| Try it |
Count every line in the entries that contains "Name". Report that count alone.

| Excerpted data |
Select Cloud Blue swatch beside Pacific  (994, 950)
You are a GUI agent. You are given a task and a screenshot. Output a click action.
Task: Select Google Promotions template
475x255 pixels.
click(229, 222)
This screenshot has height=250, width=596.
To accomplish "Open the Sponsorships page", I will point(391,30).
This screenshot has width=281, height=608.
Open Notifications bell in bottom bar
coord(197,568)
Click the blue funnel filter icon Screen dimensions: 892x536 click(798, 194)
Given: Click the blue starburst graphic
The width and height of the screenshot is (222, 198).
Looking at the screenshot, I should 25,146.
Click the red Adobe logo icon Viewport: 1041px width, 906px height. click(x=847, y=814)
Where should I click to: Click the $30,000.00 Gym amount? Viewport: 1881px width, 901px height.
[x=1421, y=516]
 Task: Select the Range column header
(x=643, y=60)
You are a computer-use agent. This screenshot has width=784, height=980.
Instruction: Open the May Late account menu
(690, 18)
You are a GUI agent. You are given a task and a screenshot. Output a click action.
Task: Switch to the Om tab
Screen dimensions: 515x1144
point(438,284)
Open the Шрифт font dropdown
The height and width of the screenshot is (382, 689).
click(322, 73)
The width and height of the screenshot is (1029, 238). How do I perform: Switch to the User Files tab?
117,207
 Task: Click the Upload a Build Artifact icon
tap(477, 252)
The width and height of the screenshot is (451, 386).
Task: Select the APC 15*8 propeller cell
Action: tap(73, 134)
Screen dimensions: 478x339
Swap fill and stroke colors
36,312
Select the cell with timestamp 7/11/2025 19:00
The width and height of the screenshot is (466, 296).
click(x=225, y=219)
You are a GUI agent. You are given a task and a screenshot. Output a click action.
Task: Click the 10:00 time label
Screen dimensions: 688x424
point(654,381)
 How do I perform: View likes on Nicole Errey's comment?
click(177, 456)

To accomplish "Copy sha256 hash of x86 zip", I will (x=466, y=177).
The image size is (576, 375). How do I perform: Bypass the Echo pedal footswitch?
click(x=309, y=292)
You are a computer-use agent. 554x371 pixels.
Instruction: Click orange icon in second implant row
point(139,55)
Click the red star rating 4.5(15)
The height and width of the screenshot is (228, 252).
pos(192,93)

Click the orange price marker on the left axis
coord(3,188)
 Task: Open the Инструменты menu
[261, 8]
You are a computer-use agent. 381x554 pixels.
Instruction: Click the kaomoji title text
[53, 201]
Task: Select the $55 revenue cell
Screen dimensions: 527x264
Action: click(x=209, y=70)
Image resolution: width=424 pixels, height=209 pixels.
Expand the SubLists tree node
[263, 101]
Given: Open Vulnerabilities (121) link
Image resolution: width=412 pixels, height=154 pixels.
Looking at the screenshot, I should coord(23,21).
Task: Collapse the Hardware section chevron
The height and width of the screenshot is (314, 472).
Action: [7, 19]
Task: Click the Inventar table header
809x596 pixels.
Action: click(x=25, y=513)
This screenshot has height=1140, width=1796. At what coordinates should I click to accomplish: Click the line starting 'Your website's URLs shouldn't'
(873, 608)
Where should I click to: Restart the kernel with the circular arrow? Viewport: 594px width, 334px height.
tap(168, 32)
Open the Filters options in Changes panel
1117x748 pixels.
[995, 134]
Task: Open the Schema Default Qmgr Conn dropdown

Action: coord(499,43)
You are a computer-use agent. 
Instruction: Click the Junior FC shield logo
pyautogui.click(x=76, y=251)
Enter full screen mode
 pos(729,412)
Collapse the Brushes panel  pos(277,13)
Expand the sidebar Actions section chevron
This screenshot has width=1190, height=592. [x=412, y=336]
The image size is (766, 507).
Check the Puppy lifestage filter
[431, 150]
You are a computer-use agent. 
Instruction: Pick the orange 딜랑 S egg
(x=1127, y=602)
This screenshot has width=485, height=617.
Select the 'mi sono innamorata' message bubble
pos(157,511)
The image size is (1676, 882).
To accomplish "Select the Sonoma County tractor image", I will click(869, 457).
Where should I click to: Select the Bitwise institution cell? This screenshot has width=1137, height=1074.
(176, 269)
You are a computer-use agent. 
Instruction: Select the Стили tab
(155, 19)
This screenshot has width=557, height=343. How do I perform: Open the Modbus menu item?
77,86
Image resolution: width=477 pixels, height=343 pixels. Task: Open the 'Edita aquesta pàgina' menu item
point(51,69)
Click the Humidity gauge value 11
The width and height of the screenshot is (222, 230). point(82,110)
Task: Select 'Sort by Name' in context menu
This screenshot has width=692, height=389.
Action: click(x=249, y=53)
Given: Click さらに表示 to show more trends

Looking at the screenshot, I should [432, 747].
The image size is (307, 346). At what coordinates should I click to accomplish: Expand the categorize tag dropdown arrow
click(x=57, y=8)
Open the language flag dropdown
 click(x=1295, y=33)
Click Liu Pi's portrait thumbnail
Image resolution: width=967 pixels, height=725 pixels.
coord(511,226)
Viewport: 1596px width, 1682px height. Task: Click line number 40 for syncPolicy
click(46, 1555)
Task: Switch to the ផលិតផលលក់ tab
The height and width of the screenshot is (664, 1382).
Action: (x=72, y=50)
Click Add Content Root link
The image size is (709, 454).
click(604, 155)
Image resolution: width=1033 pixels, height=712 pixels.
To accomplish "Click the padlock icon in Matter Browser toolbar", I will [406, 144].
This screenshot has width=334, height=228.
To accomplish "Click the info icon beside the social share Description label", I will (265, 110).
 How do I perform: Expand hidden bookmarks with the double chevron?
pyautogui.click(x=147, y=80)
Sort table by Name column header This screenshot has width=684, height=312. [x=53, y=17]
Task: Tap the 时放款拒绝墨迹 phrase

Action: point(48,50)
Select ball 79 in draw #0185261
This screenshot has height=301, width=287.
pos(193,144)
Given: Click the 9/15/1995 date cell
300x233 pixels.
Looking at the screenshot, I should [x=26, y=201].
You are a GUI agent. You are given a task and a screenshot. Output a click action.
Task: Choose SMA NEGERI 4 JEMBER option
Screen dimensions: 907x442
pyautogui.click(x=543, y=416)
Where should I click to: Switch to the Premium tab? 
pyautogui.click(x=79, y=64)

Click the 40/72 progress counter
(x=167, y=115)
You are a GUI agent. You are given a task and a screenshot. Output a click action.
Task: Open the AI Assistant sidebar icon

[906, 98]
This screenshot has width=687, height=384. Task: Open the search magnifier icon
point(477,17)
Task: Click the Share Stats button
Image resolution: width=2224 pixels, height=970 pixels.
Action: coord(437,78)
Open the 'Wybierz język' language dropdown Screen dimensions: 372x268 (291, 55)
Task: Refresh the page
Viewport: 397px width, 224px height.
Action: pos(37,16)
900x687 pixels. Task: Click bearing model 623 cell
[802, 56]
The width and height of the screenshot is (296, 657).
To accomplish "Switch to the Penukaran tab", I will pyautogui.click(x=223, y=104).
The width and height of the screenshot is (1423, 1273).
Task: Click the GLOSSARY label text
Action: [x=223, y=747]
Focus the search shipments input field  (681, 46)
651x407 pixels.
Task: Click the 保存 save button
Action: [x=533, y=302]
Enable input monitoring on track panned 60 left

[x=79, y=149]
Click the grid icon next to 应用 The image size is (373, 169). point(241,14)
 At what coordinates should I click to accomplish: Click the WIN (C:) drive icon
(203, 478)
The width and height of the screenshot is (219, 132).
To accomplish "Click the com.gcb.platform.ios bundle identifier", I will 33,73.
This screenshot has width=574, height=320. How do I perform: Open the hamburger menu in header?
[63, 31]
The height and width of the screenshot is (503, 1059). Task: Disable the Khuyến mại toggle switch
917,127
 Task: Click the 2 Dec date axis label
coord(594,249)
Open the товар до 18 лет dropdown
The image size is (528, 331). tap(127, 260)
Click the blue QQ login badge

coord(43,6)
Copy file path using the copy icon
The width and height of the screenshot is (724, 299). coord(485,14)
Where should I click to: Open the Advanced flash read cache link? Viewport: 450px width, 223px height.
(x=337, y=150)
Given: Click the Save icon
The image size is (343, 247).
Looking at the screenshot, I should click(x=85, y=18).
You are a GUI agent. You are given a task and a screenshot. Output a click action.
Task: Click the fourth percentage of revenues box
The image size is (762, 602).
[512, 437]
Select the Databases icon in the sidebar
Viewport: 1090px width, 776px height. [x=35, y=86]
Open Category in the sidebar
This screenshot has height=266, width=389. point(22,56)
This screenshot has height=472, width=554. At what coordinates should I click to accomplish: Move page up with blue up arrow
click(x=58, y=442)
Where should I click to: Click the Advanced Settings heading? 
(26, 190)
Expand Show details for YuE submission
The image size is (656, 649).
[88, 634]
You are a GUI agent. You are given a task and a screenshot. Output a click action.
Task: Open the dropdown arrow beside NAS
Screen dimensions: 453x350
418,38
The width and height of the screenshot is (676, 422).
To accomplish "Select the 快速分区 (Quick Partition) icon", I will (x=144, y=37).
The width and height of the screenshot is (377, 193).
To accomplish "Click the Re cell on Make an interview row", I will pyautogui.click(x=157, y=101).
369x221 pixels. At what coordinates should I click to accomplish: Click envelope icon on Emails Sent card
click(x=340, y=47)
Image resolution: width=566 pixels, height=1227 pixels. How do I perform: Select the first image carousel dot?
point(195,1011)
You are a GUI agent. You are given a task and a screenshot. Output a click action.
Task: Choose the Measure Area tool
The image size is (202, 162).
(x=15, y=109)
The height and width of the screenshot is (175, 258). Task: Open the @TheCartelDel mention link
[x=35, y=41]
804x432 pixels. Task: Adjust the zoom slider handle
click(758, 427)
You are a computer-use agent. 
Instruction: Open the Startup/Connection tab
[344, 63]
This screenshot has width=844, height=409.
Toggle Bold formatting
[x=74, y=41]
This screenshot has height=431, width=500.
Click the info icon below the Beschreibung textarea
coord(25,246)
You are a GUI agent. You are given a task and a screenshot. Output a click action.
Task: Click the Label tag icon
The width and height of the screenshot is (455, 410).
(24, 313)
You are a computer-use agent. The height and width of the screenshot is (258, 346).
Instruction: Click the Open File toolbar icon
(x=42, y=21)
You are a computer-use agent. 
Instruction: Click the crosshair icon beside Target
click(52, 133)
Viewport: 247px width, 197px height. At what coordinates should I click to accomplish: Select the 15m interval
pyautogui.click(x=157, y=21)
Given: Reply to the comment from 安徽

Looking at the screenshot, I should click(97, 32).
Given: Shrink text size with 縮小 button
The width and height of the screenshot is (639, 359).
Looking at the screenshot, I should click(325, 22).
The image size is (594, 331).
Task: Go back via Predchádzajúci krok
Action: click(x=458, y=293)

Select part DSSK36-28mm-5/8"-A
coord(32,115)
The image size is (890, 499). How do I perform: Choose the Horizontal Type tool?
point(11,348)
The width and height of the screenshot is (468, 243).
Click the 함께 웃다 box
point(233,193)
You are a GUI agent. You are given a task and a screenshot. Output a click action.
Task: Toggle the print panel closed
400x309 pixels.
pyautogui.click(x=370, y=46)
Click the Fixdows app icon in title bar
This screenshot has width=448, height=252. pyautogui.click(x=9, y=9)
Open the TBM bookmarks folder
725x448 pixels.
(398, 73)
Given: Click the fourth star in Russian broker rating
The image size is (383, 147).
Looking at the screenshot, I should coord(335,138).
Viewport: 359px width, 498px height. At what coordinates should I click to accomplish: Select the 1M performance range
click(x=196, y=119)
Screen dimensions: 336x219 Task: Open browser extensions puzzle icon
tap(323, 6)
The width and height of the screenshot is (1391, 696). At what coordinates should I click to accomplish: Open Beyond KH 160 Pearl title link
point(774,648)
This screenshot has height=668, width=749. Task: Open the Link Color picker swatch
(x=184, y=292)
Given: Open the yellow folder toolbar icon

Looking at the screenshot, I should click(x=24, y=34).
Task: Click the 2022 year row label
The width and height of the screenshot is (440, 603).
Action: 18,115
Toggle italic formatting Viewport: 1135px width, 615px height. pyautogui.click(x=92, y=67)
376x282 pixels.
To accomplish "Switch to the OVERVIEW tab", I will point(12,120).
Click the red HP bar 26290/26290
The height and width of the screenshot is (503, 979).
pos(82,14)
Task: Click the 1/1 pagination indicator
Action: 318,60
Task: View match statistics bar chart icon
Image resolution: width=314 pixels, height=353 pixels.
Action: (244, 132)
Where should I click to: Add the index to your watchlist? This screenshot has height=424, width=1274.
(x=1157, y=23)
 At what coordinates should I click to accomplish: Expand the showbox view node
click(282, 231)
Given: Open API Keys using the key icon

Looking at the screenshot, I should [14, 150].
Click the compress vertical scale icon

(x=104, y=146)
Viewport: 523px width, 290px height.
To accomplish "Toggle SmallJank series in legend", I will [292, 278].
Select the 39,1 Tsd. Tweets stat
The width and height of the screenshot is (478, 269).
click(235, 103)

| Solution |
2